Data for analysis =
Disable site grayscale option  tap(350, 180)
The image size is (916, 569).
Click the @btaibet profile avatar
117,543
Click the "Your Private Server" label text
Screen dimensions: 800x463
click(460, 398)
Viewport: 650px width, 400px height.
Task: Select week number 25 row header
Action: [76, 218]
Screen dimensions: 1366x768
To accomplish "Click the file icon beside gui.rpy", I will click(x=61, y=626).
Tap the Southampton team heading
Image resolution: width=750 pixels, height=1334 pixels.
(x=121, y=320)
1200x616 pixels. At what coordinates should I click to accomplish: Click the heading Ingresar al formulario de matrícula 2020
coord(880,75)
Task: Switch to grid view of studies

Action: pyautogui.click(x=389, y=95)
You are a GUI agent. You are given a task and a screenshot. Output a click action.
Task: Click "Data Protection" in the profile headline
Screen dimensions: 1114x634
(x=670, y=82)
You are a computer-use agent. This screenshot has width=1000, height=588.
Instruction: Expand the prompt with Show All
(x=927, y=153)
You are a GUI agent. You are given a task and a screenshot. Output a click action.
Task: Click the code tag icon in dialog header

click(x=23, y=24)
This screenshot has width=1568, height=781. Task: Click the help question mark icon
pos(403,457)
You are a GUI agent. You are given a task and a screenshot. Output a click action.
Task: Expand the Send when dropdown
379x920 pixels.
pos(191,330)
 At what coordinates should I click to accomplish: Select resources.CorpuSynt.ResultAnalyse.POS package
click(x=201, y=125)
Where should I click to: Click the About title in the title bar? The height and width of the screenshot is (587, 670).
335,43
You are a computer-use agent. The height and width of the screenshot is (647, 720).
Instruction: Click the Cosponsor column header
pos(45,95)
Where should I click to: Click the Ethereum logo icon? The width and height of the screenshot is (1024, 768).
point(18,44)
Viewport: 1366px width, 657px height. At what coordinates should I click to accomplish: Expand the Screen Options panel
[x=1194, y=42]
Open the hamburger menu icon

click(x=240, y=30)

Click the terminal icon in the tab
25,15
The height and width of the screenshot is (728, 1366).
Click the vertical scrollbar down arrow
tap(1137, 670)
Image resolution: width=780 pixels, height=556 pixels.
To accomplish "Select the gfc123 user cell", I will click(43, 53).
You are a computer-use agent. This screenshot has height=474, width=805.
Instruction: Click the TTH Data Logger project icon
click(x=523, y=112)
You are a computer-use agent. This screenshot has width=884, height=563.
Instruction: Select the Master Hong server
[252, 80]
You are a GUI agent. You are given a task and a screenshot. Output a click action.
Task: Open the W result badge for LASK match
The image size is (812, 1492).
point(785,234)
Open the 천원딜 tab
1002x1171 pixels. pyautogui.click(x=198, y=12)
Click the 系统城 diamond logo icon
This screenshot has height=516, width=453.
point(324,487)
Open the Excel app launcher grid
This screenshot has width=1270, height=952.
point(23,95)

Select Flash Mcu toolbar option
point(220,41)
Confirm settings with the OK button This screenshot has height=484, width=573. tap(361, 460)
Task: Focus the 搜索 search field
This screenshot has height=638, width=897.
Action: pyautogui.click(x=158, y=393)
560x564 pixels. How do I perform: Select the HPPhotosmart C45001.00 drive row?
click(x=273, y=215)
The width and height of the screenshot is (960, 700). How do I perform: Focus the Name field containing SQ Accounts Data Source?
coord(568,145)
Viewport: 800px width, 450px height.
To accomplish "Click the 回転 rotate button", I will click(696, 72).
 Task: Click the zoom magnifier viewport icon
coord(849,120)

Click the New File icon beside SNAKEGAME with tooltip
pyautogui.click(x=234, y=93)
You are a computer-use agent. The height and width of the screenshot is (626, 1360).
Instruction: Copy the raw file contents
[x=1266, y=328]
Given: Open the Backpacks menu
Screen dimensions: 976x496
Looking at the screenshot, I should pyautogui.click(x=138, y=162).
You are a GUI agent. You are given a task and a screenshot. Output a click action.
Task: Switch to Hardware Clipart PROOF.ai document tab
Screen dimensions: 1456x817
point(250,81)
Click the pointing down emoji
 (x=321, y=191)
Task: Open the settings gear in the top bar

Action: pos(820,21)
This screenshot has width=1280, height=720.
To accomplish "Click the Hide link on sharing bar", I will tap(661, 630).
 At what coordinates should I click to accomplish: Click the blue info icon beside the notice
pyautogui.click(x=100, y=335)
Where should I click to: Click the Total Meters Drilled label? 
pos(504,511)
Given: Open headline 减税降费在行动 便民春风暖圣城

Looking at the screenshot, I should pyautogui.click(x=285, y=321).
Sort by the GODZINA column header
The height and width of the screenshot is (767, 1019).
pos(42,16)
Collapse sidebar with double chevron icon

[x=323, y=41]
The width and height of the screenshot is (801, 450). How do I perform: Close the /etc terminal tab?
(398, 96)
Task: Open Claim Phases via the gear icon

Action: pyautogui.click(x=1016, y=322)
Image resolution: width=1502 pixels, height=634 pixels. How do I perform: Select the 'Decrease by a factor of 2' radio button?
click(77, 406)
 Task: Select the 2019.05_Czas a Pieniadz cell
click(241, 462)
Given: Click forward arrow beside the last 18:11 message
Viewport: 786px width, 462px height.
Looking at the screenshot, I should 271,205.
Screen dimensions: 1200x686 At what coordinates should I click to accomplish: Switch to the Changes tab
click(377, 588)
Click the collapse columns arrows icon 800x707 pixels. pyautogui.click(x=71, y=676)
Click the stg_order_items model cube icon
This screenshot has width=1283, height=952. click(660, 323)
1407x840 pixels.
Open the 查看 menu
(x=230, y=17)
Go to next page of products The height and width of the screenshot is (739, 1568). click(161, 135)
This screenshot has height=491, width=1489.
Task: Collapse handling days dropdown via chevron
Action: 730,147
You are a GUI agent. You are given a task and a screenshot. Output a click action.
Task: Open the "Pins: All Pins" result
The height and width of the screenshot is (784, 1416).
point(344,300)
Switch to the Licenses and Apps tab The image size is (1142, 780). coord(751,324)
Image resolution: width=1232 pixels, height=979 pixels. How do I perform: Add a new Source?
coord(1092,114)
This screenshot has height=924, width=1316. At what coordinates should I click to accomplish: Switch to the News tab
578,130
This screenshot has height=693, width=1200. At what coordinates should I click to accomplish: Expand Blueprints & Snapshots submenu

Brief = Every entry in the listing should be retyped exactly.

Answer section =
Disable site grayscale option  tap(350, 180)
The image size is (916, 569).
Click the @btaibet profile avatar
117,543
Click the "Your Private Server" label text
Screen dimensions: 800x463
click(460, 398)
Viewport: 650px width, 400px height.
Task: Select week number 25 row header
Action: [76, 218]
Screen dimensions: 1366x768
To accomplish "Click the file icon beside gui.rpy", I will click(x=61, y=626).
Tap the Southampton team heading
Image resolution: width=750 pixels, height=1334 pixels.
(x=121, y=320)
1200x616 pixels. At what coordinates should I click to accomplish: Click the heading Ingresar al formulario de matrícula 2020
coord(880,75)
Task: Switch to grid view of studies

Action: pyautogui.click(x=389, y=95)
You are a GUI agent. You are given a task and a screenshot. Output a click action.
Task: Click "Data Protection" in the profile headline
Screen dimensions: 1114x634
(x=670, y=82)
You are a computer-use agent. This screenshot has width=1000, height=588.
Instruction: Expand the prompt with Show All
(x=927, y=153)
You are a GUI agent. You are given a task and a screenshot. Output a click action.
Task: Click the code tag icon in dialog header

click(x=23, y=24)
This screenshot has width=1568, height=781. Task: Click the help question mark icon
pos(403,457)
You are a GUI agent. You are given a task and a screenshot. Output a click action.
Task: Expand the Send when dropdown
379x920 pixels.
pos(191,330)
 At what coordinates should I click to accomplish: Select resources.CorpuSynt.ResultAnalyse.POS package
click(x=201, y=125)
Where should I click to: Click the About title in the title bar? The height and width of the screenshot is (587, 670).
335,43
You are a computer-use agent. The height and width of the screenshot is (647, 720).
Instruction: Click the Cosponsor column header
pos(45,95)
Where should I click to: Click the Ethereum logo icon? The width and height of the screenshot is (1024, 768).
point(18,44)
Viewport: 1366px width, 657px height. At what coordinates should I click to accomplish: Expand the Screen Options panel
[x=1194, y=42]
Open the hamburger menu icon

click(x=240, y=30)

Click the terminal icon in the tab
25,15
The height and width of the screenshot is (728, 1366).
Click the vertical scrollbar down arrow
tap(1137, 670)
Image resolution: width=780 pixels, height=556 pixels.
To accomplish "Select the gfc123 user cell", I will click(43, 53).
You are a computer-use agent. This screenshot has height=474, width=805.
Instruction: Click the TTH Data Logger project icon
click(x=523, y=112)
You are a computer-use agent. This screenshot has width=884, height=563.
Instruction: Select the Master Hong server
[252, 80]
You are a GUI agent. You are given a task and a screenshot. Output a click action.
Task: Open the W result badge for LASK match
The image size is (812, 1492).
point(785,234)
Open the 천원딜 tab
1002x1171 pixels. pyautogui.click(x=198, y=12)
Click the 系统城 diamond logo icon
This screenshot has height=516, width=453.
point(324,487)
Open the Excel app launcher grid
This screenshot has width=1270, height=952.
point(23,95)

Select Flash Mcu toolbar option
point(220,41)
Confirm settings with the OK button This screenshot has height=484, width=573. tap(361, 460)
Task: Focus the 搜索 search field
This screenshot has height=638, width=897.
Action: pyautogui.click(x=158, y=393)
560x564 pixels. How do I perform: Select the HPPhotosmart C45001.00 drive row?
click(x=273, y=215)
The width and height of the screenshot is (960, 700). How do I perform: Focus the Name field containing SQ Accounts Data Source?
coord(568,145)
Viewport: 800px width, 450px height.
To accomplish "Click the 回転 rotate button", I will click(696, 72).
 Task: Click the zoom magnifier viewport icon
coord(849,120)

Click the New File icon beside SNAKEGAME with tooltip
pyautogui.click(x=234, y=93)
You are a computer-use agent. The height and width of the screenshot is (626, 1360).
Instruction: Copy the raw file contents
[x=1266, y=328]
Given: Open the Backpacks menu
Screen dimensions: 976x496
Looking at the screenshot, I should pyautogui.click(x=138, y=162).
You are a GUI agent. You are given a task and a screenshot. Output a click action.
Task: Switch to Hardware Clipart PROOF.ai document tab
Screen dimensions: 1456x817
point(250,81)
Click the pointing down emoji
 (x=321, y=191)
Task: Open the settings gear in the top bar

Action: pos(820,21)
This screenshot has width=1280, height=720.
To accomplish "Click the Hide link on sharing bar", I will tap(661, 630).
 At what coordinates should I click to accomplish: Click the blue info icon beside the notice
pyautogui.click(x=100, y=335)
Where should I click to: Click the Total Meters Drilled label? 
pos(504,511)
Given: Open headline 减税降费在行动 便民春风暖圣城

Looking at the screenshot, I should pyautogui.click(x=285, y=321).
Sort by the GODZINA column header
The height and width of the screenshot is (767, 1019).
pos(42,16)
Collapse sidebar with double chevron icon

[x=323, y=41]
The width and height of the screenshot is (801, 450). How do I perform: Close the /etc terminal tab?
(398, 96)
Task: Open Claim Phases via the gear icon

Action: pyautogui.click(x=1016, y=322)
Image resolution: width=1502 pixels, height=634 pixels. How do I perform: Select the 'Decrease by a factor of 2' radio button?
click(77, 406)
 Task: Select the 2019.05_Czas a Pieniadz cell
click(241, 462)
Given: Click forward arrow beside the last 18:11 message
Viewport: 786px width, 462px height.
Looking at the screenshot, I should 271,205.
Screen dimensions: 1200x686 At what coordinates should I click to accomplish: Switch to the Changes tab
click(377, 588)
Click the collapse columns arrows icon 800x707 pixels. pyautogui.click(x=71, y=676)
Click the stg_order_items model cube icon
This screenshot has width=1283, height=952. click(660, 323)
1407x840 pixels.
Open the 查看 menu
(x=230, y=17)
Go to next page of products The height and width of the screenshot is (739, 1568). click(161, 135)
This screenshot has height=491, width=1489.
Task: Collapse handling days dropdown via chevron
Action: 730,147
You are a GUI agent. You are given a task and a screenshot. Output a click action.
Task: Open the "Pins: All Pins" result
The height and width of the screenshot is (784, 1416).
point(344,300)
Switch to the Licenses and Apps tab The image size is (1142, 780). coord(751,324)
Image resolution: width=1232 pixels, height=979 pixels. How do I perform: Add a new Source?
coord(1092,114)
This screenshot has height=924, width=1316. At what coordinates should I click to accomplish: Switch to the News tab
578,130
This screenshot has height=693, width=1200. At what coordinates should I click to accomplish: Expand Blueprints & Snapshots submenu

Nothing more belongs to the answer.